"""
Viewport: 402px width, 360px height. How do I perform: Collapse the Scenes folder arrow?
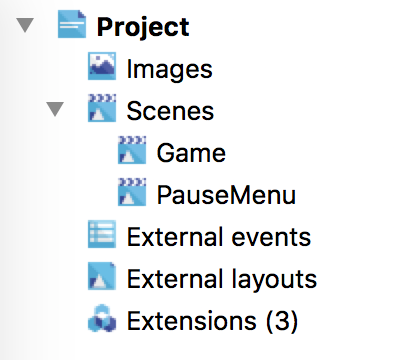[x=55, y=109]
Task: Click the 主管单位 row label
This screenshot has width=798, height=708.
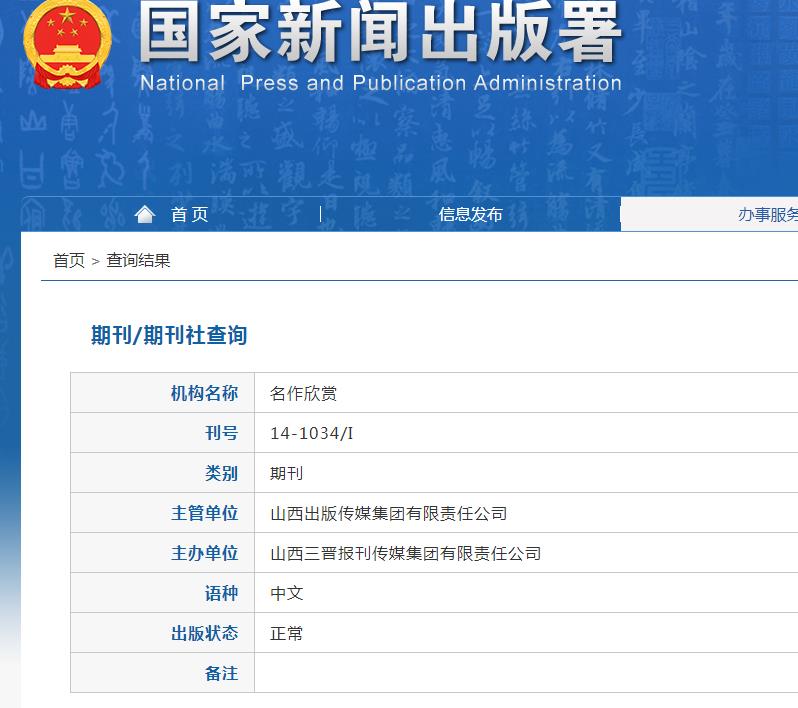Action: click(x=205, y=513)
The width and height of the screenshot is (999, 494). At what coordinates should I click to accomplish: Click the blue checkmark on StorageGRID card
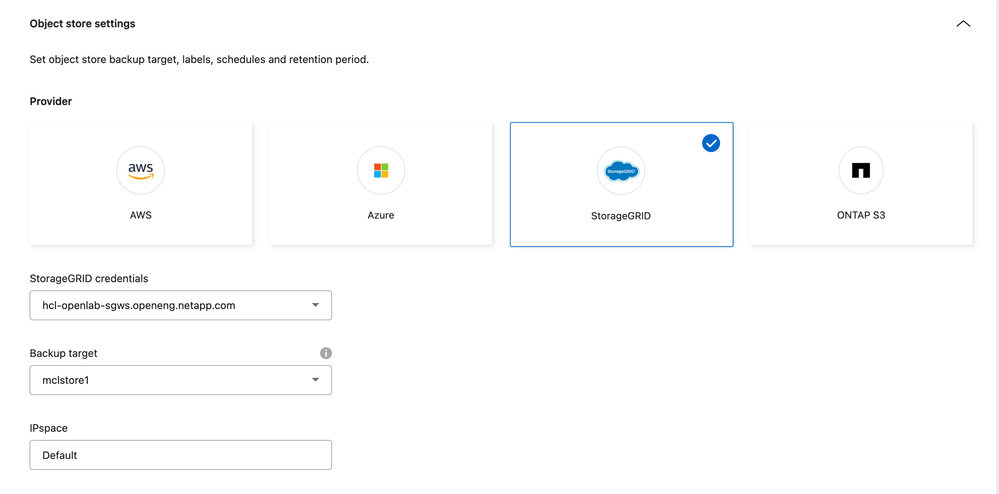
"""
Excluding the pictures, retype the line containing "This screenshot has width=798, height=708." and all lines after it down to the end of the data above.

=== EXERCISE ANSWER ===
This screenshot has width=798, height=708.
Action: click(x=205, y=513)
The width and height of the screenshot is (999, 494). At what coordinates should I click to accomplish: Click the blue checkmark on StorageGRID card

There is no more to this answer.